(Data excerpts)
=== Begin Enclosure ===

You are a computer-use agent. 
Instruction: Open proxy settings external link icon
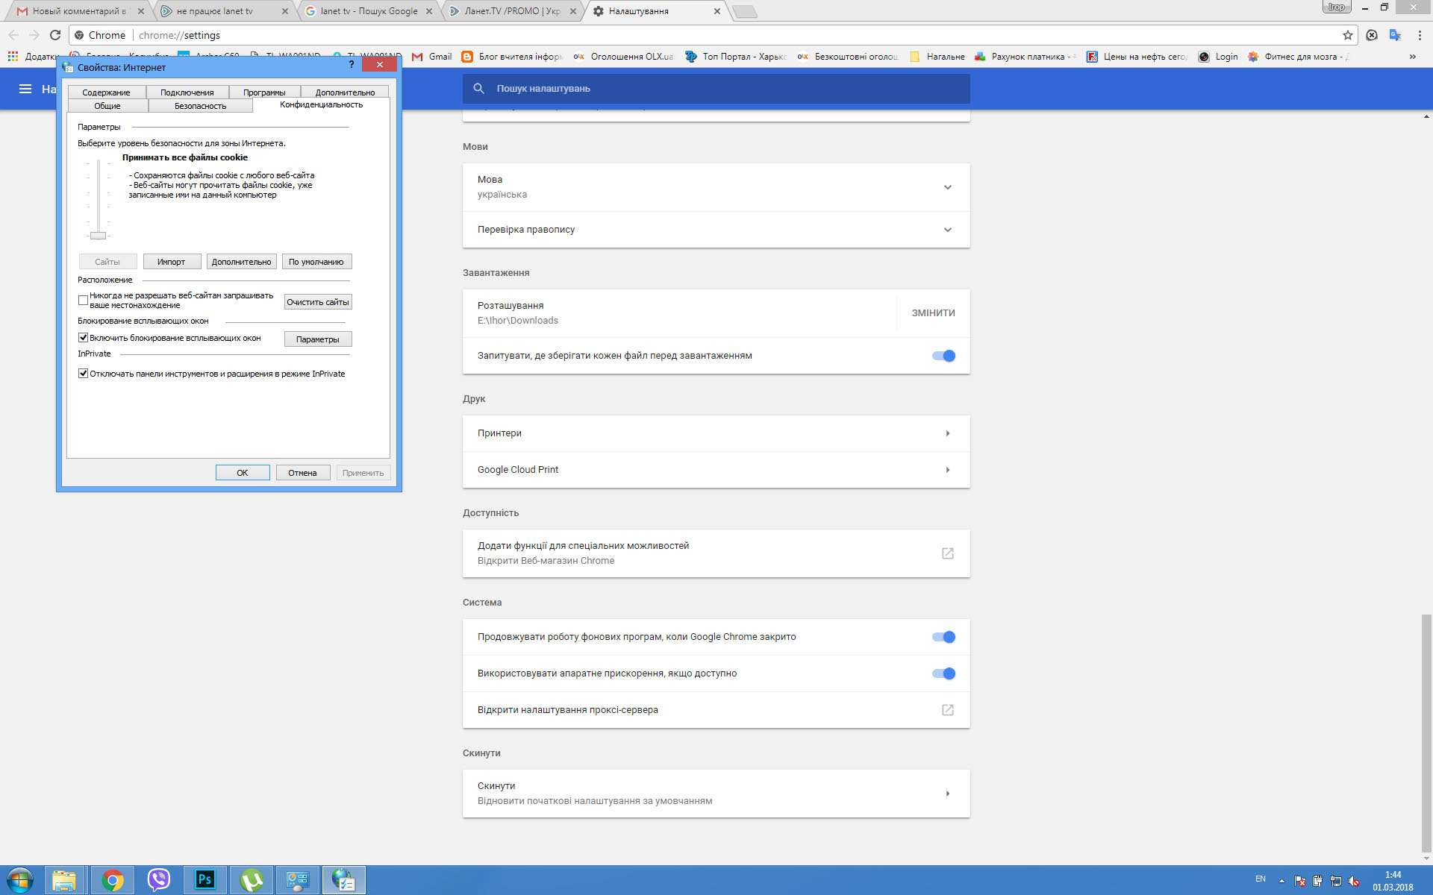coord(947,710)
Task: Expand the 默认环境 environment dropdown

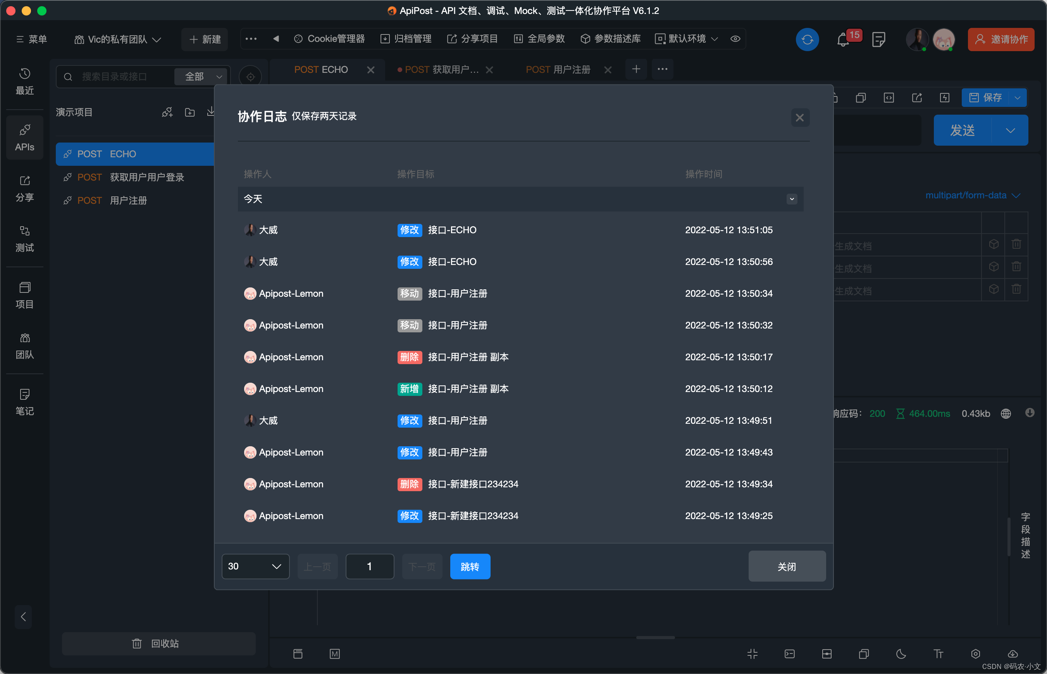Action: click(686, 39)
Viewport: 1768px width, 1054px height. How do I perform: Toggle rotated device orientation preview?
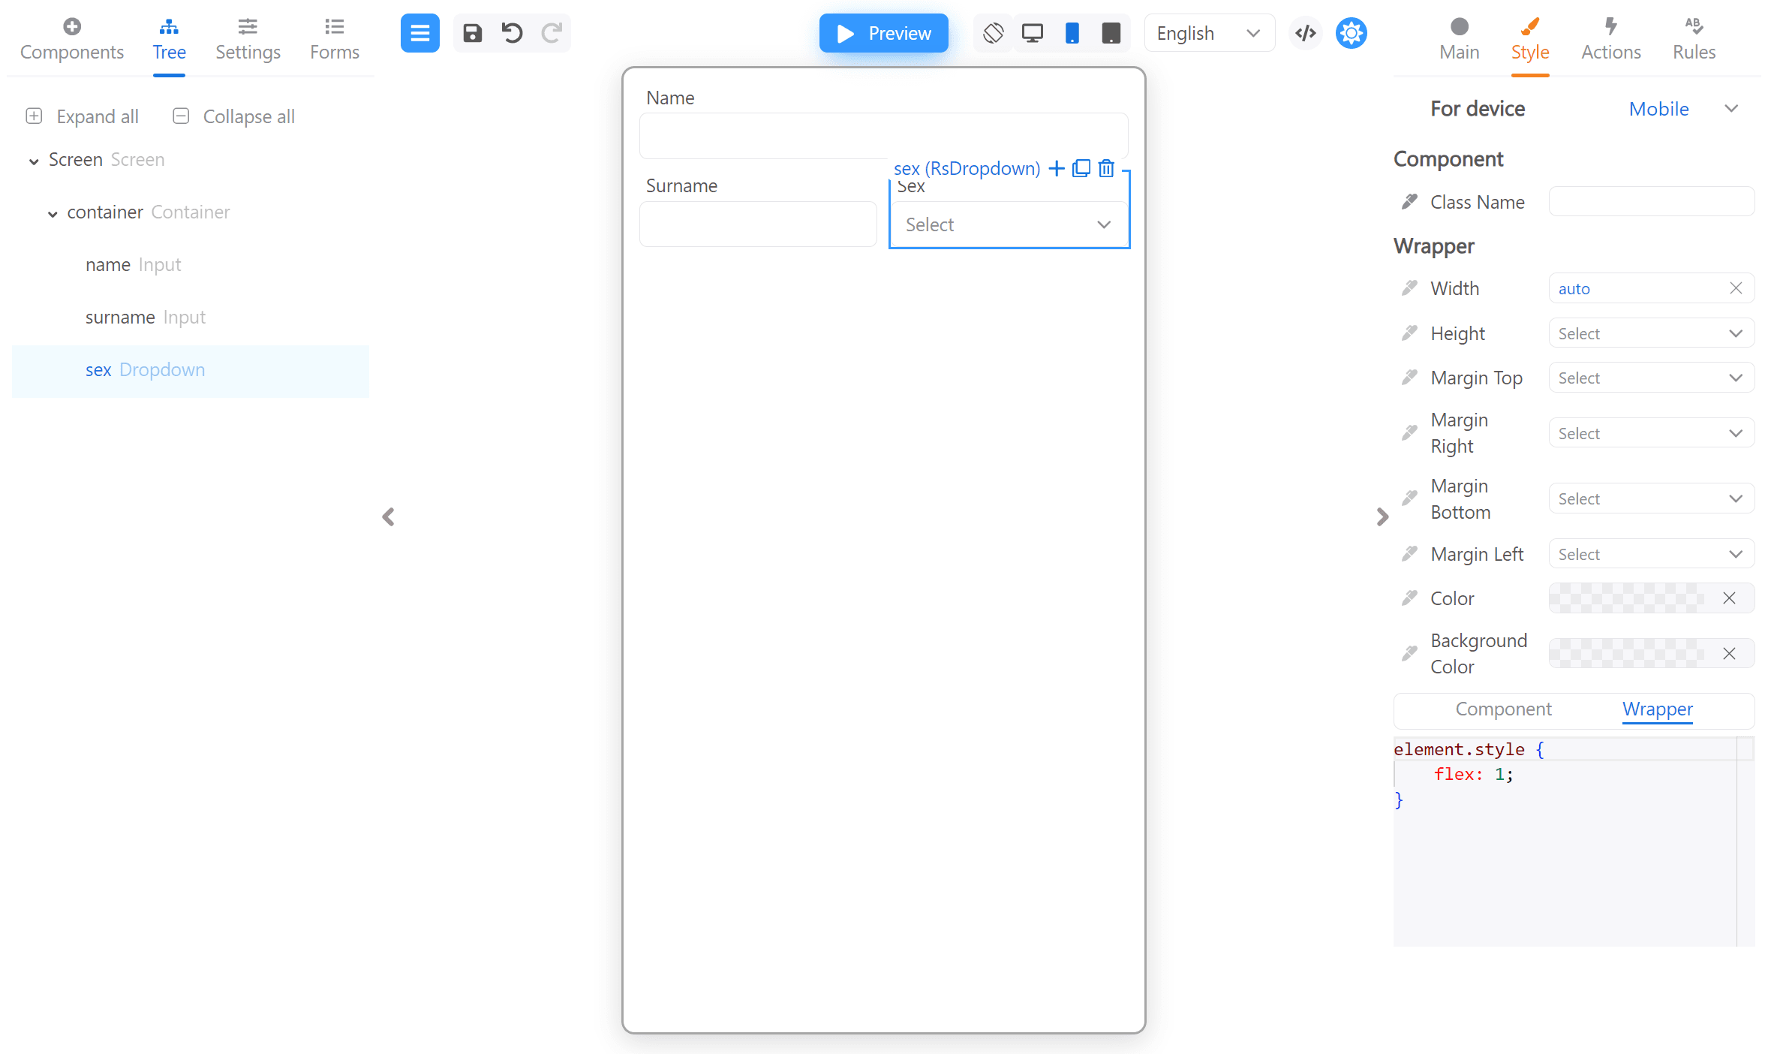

=== End Enclosure ===

▸ Problem details
Apart from the images, every line above needs to be printed again exactly.

▸ Answer
You are a computer-use agent. 
Instruction: Open proxy settings external link icon
coord(947,710)
Task: Expand the 默认环境 environment dropdown

Action: click(686, 39)
Viewport: 1768px width, 1054px height. How do I perform: Toggle rotated device orientation preview?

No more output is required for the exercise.